O Tribunal Superior Eleitoral (TSE) decidiu, por unanimidade nesta quinta-feira (20), vetar o acesso do candidato do PRTB à Presidência, Pablo Marçal, aos fundos eleitoral e partidário. Os ministros também impediram a participação de Marçal em campanhas na TV e no rádio e em debates.
A medida tem caráter cautelar até que a Corte Eleitoral analise se Pablo Marçal pode, ou não, ser candidato no pleito de 2026. Ou seja, a Justiça ainda precisa analisar o registro da candidatura do empresário.
Em nota, a assessoria de Pablo Marçal afirmou que a equipe jurídica dele está analisando a decisão do TSE e os argumentos do Ministério Público Eleitoral para definir as "próximas providências".
"Razão pela qual não nos manifestaremos sobre o mérito do processo neste momento. Esperamos que a decisão seja revista e que a candidatura siga normalmente, para continuarmos nosso movimento em favor do povo brasileiro", afirma o comunicado da equipe de Marçal.

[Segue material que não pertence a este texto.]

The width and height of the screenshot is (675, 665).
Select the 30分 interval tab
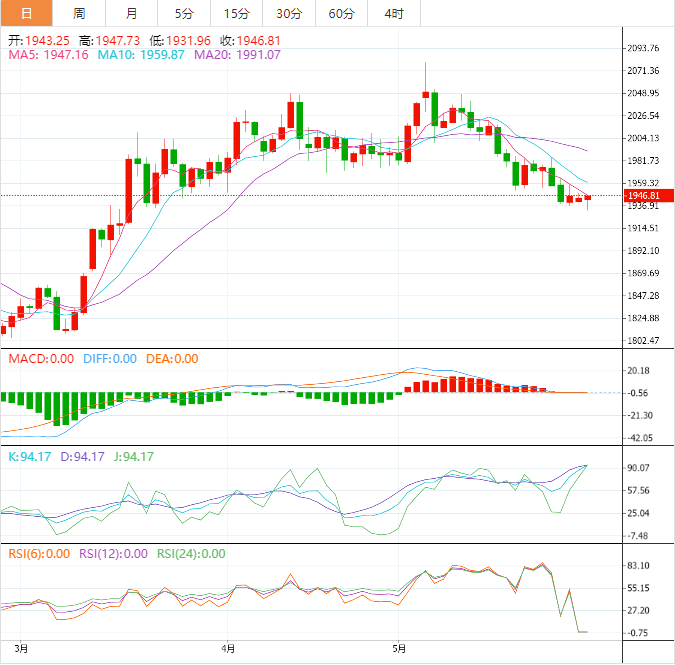[289, 14]
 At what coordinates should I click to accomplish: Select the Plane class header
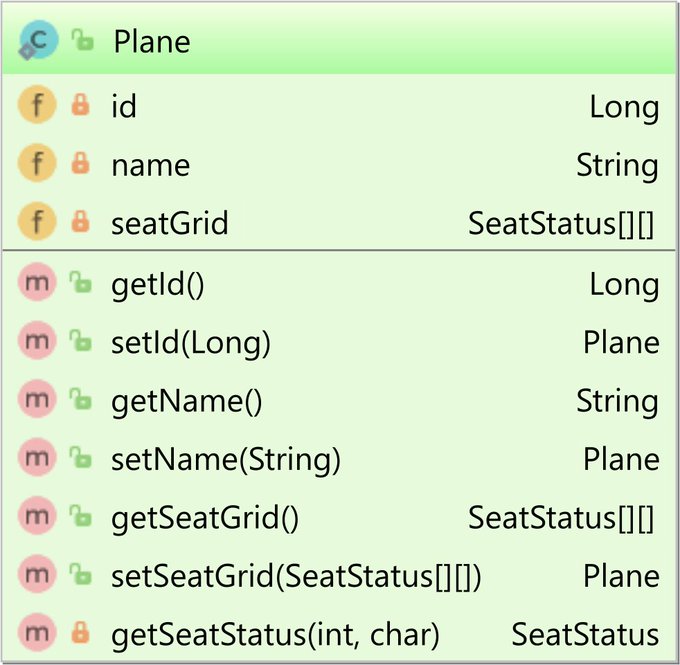(339, 40)
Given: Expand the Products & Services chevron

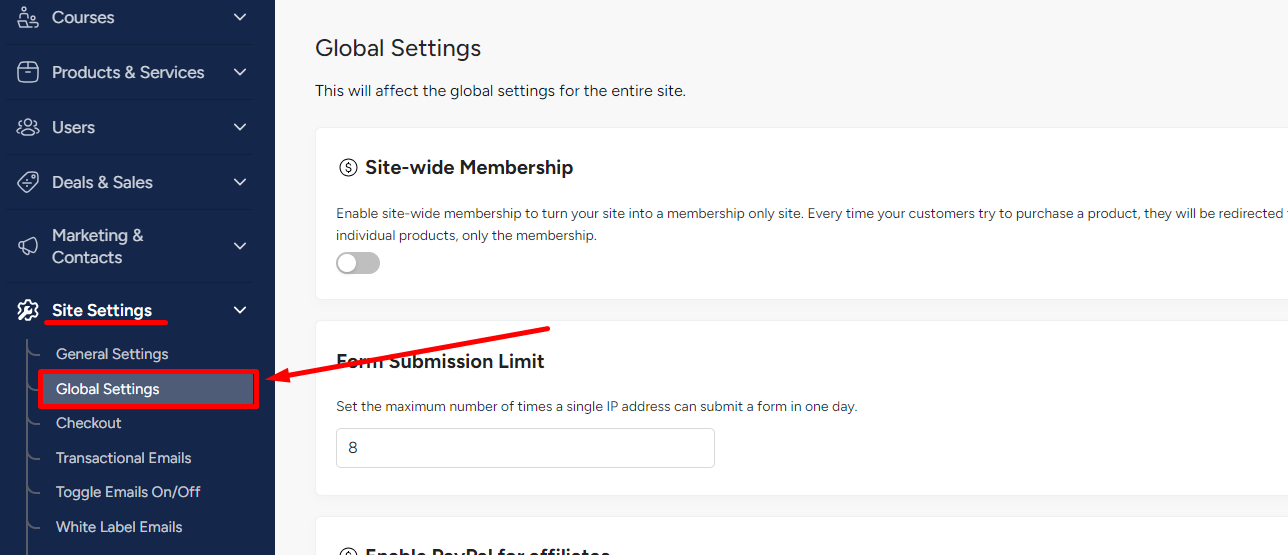Looking at the screenshot, I should (x=239, y=72).
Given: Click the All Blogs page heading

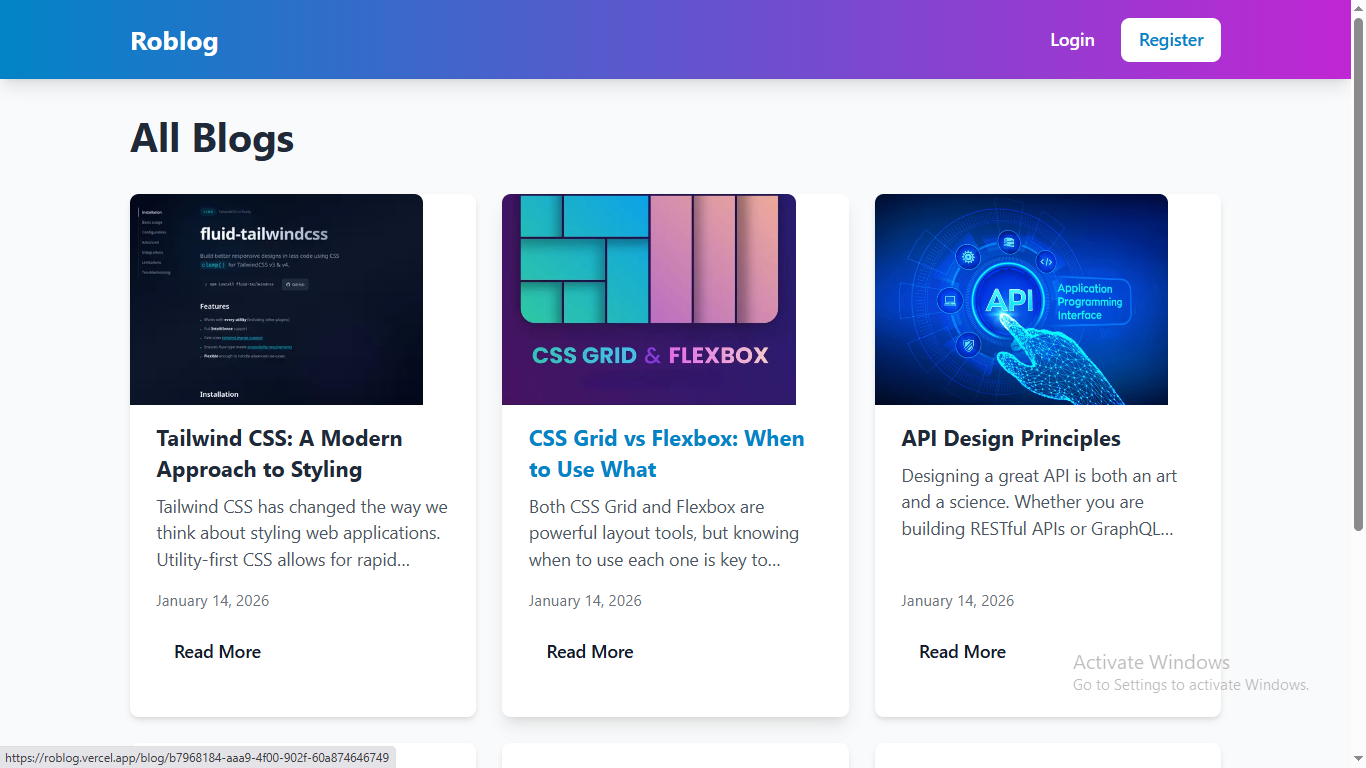Looking at the screenshot, I should 212,138.
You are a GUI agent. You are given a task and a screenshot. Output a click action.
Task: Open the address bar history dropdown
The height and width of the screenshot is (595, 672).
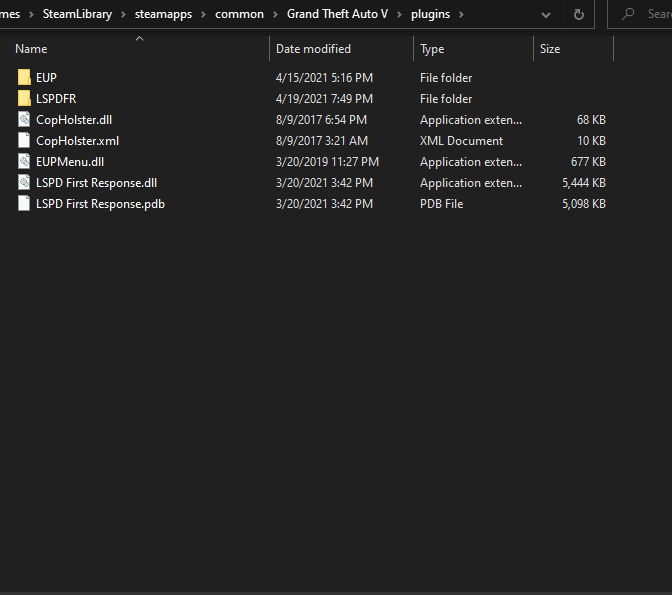tap(545, 15)
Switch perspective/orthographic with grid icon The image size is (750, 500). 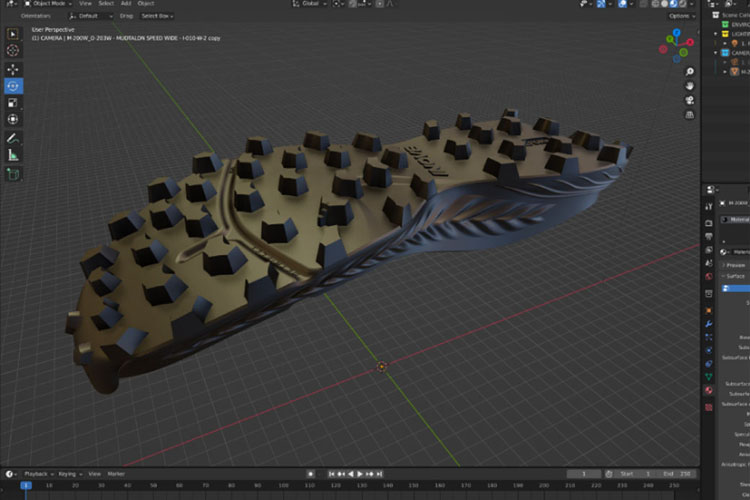tap(690, 114)
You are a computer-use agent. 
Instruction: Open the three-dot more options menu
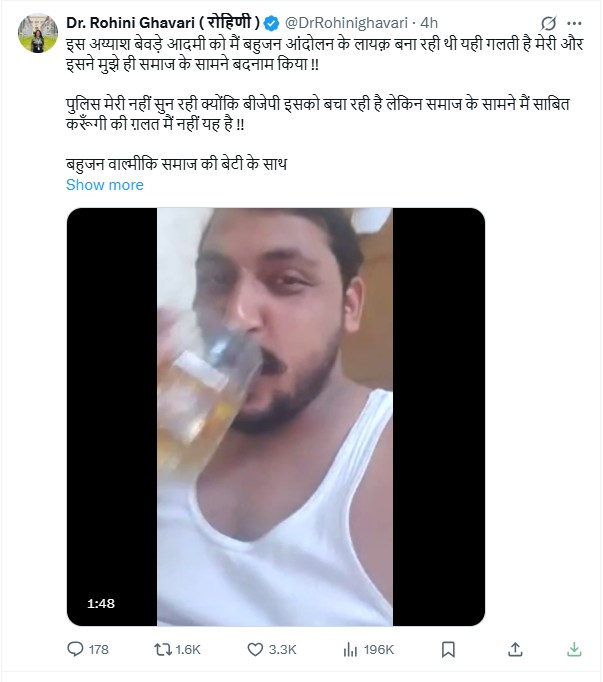tap(576, 22)
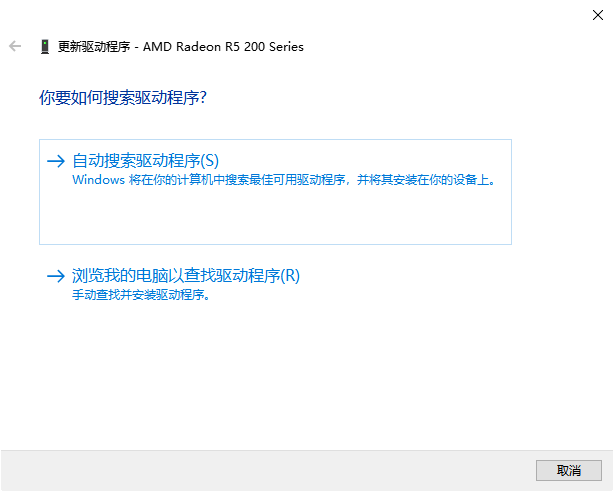Viewport: 614px width, 492px height.
Task: Click the blank white area below both options
Action: pos(300,380)
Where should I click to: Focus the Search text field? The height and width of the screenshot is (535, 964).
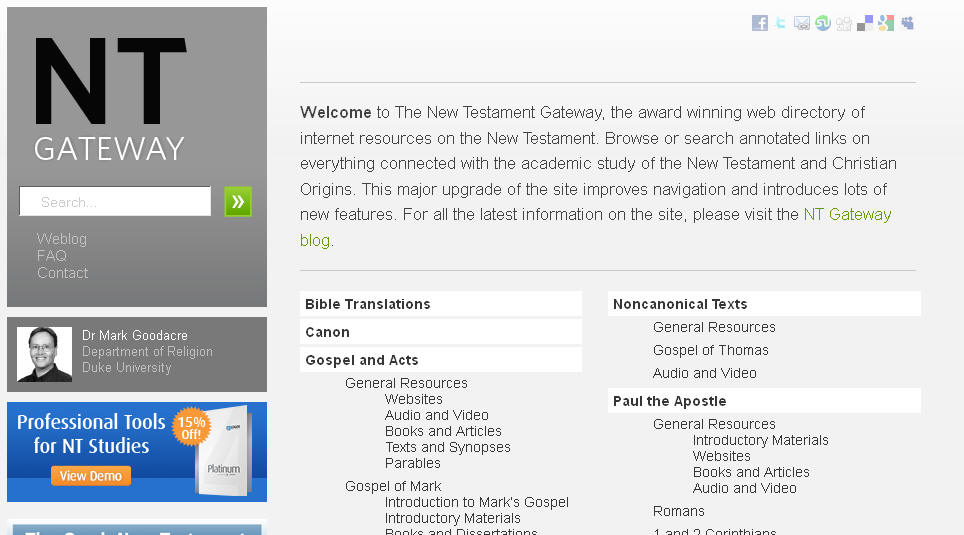115,202
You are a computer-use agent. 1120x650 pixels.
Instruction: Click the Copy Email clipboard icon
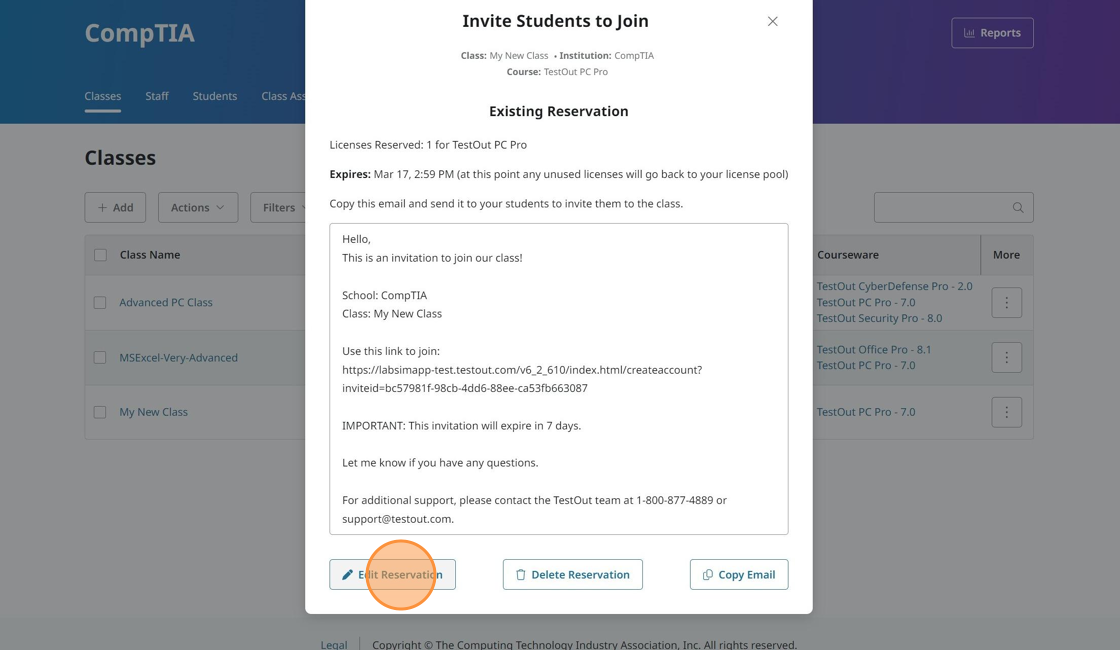click(708, 575)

No último sábado (15), o PRTB protocolou o pedido de registro da candidatura do influenciador à Presidência da República depois que uma decisão da Justiça Eleitoral autorizou sua filiação ao partido.
Marçal, contudo, segue inelegível até 2032. No dia 5 de agosto, o Tribunal Regional Eleitoral de São Paulo (TRE-SP) rejeitou, por unanimidade, os embargos de declaração apresentados pela defesa do empresário e manteve a condenação que o tornou inelegível por oito anos por uso indevido dos meios de comunicação durante a campanha eleitoral de 2024.
O fundo partidário é usado para manter a estrutura e o funcionamento dos partidos no Brasil. Ele é abastecido por recursos do orçamento da União e por multas eleitorais. Já o fundo eleitoral foi criado para custear as disputas eleitorais e é liberado somente nos anos de eleição. O valor é definido pela Lei Orçamentária Anual.
A relatora do caso no TSE , ministra Estela Aranha, apresentou voto favorável a um pedido do Ministério Público Eleitoral (MPE) contra Marçal, e foi acompanhada por todos os ministros.